Task to complete >>
The expected output is each line below containing "printer", copied in full.
Segment Open
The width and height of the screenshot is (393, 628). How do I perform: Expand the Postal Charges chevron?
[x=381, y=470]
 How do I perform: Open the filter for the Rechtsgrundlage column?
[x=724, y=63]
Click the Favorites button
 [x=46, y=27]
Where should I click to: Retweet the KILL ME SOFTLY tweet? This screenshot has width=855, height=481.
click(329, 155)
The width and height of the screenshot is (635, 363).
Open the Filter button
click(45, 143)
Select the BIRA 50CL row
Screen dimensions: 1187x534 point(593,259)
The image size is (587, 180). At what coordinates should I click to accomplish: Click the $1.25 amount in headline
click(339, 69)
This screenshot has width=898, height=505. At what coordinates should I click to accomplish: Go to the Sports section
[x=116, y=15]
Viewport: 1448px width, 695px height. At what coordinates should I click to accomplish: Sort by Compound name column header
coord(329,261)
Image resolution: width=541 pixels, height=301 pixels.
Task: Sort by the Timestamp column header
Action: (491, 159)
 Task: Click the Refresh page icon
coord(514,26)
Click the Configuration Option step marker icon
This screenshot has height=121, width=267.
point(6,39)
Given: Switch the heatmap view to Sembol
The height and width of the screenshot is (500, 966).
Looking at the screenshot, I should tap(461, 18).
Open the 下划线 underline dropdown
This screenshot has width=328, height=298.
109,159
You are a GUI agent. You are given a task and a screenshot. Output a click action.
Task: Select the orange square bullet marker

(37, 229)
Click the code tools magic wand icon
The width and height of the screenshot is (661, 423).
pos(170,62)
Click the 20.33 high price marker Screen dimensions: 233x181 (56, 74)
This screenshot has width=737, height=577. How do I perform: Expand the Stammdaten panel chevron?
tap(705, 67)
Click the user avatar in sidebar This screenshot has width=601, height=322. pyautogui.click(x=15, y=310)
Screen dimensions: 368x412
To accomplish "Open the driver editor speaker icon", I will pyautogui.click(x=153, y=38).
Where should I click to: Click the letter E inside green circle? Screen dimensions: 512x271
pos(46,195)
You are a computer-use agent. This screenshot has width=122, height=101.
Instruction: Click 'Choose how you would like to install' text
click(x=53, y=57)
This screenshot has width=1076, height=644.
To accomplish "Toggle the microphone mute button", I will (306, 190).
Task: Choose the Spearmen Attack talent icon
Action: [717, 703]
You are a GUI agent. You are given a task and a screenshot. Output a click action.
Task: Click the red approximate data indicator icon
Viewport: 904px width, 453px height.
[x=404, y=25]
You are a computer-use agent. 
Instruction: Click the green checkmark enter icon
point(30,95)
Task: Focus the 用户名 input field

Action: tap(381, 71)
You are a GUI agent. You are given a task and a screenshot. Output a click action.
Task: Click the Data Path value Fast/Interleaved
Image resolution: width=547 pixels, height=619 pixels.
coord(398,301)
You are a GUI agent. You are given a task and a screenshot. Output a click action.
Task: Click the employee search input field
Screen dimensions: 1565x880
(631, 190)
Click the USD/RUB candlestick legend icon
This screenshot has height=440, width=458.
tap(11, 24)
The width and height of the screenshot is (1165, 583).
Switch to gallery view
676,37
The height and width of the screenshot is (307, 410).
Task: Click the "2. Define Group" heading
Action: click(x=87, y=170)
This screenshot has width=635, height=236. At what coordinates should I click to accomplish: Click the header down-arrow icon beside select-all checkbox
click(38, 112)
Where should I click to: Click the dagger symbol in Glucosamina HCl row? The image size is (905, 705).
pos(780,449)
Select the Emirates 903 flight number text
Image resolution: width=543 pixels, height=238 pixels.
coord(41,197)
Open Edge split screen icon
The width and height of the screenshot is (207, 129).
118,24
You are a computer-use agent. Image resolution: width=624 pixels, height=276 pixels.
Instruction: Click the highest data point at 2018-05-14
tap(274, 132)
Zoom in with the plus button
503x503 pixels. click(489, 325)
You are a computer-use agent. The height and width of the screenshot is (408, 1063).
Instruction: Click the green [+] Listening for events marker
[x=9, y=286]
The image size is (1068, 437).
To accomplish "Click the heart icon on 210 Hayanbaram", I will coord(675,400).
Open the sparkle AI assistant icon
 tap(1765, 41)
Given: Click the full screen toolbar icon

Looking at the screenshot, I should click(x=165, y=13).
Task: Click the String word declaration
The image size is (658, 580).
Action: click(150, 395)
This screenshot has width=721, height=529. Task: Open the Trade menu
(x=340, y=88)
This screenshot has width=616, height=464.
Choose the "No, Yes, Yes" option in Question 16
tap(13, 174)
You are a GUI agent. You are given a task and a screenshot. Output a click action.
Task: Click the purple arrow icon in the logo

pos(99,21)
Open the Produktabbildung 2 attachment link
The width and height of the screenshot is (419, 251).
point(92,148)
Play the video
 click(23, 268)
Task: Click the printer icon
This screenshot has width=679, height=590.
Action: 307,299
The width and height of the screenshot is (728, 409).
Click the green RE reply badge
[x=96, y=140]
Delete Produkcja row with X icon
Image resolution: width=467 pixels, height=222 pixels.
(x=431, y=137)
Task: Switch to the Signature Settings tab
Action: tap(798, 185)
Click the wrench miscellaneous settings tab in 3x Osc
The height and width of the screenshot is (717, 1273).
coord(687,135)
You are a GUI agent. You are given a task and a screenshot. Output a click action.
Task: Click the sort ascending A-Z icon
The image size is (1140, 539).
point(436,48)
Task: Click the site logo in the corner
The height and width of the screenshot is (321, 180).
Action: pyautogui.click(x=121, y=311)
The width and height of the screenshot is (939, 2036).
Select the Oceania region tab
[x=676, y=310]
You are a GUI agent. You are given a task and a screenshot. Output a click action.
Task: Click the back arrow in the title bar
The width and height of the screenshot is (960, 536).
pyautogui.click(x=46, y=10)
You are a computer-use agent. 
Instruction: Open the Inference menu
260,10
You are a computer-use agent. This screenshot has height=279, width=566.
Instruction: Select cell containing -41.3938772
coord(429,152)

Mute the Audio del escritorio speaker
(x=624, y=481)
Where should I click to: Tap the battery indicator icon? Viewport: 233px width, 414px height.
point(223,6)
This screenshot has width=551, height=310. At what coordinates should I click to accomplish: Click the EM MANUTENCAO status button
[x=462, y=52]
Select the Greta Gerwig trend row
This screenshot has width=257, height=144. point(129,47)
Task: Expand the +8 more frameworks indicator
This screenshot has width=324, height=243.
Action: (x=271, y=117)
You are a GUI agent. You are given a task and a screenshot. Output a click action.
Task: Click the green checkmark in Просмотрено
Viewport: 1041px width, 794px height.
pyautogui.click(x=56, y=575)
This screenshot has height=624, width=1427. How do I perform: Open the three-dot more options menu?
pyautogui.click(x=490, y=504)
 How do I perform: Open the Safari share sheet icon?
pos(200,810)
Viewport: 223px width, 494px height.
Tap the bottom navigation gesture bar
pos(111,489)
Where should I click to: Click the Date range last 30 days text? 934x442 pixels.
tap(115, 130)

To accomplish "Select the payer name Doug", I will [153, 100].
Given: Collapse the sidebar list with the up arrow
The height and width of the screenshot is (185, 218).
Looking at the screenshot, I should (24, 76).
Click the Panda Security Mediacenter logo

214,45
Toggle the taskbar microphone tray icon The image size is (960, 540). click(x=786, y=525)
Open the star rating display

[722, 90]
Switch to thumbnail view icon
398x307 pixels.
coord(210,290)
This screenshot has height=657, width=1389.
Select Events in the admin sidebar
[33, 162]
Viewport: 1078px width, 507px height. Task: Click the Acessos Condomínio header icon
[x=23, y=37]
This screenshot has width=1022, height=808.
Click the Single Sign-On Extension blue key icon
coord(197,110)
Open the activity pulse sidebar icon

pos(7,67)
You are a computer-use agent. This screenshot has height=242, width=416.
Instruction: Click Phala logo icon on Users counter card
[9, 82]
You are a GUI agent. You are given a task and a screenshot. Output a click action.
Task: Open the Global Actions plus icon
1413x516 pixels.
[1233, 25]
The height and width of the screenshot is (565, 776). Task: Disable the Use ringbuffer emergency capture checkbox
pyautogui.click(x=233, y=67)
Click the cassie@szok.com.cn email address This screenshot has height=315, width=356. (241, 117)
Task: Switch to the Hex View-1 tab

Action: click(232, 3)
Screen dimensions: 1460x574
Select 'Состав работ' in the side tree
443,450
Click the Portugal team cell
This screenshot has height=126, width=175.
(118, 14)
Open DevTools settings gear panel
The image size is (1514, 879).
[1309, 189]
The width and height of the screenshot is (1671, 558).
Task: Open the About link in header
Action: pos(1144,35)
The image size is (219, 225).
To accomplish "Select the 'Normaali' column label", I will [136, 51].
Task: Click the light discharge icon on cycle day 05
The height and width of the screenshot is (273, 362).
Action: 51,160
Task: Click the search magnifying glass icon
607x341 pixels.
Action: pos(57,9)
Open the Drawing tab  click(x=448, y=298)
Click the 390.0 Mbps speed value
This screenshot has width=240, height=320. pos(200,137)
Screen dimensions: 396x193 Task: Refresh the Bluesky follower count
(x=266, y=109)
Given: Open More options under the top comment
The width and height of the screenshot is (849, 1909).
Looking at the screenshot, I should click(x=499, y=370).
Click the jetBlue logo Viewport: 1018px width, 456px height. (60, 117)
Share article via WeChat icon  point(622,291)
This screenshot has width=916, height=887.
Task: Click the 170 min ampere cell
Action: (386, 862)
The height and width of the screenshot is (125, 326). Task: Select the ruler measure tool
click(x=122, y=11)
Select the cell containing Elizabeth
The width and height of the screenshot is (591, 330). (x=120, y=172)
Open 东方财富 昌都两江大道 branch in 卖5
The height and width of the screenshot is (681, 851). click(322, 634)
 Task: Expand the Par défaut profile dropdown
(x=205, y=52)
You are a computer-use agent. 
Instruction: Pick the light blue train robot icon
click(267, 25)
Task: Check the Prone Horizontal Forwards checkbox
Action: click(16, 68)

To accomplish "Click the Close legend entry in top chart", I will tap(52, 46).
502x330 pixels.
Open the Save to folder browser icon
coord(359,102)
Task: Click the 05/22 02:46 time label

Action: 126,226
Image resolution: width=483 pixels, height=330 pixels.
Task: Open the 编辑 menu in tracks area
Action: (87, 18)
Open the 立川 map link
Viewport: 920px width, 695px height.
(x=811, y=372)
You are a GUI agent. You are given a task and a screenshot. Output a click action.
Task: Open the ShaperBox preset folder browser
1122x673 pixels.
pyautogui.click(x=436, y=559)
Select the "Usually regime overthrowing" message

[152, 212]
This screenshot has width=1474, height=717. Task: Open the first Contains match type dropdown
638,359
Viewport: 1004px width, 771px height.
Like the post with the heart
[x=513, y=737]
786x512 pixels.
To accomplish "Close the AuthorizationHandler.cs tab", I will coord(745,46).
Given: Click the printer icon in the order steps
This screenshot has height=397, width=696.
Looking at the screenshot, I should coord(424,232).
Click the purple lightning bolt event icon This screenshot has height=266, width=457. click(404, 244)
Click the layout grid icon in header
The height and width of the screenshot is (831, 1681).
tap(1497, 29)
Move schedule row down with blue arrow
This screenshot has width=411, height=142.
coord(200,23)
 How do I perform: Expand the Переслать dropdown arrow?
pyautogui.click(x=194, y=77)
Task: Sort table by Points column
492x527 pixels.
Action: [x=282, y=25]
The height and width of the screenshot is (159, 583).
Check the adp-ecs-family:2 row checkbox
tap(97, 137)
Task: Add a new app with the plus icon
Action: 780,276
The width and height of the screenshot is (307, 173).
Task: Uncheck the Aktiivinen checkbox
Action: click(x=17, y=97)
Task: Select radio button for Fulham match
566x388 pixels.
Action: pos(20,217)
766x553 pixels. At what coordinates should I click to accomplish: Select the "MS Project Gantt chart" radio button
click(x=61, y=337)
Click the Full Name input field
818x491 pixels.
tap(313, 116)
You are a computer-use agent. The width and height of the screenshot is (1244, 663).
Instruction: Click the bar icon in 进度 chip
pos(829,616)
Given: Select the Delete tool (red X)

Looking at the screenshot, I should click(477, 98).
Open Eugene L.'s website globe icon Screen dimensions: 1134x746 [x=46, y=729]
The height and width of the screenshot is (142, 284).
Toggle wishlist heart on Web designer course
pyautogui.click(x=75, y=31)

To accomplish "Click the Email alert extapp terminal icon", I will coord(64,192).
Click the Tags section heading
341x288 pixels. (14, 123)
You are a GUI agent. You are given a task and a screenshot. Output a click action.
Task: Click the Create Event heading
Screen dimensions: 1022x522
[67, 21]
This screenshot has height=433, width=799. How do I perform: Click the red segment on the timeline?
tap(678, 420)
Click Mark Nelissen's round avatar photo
Segment Closed
Written reply >>
Task: Click the printer icon
Given: Click the printer icon in the order steps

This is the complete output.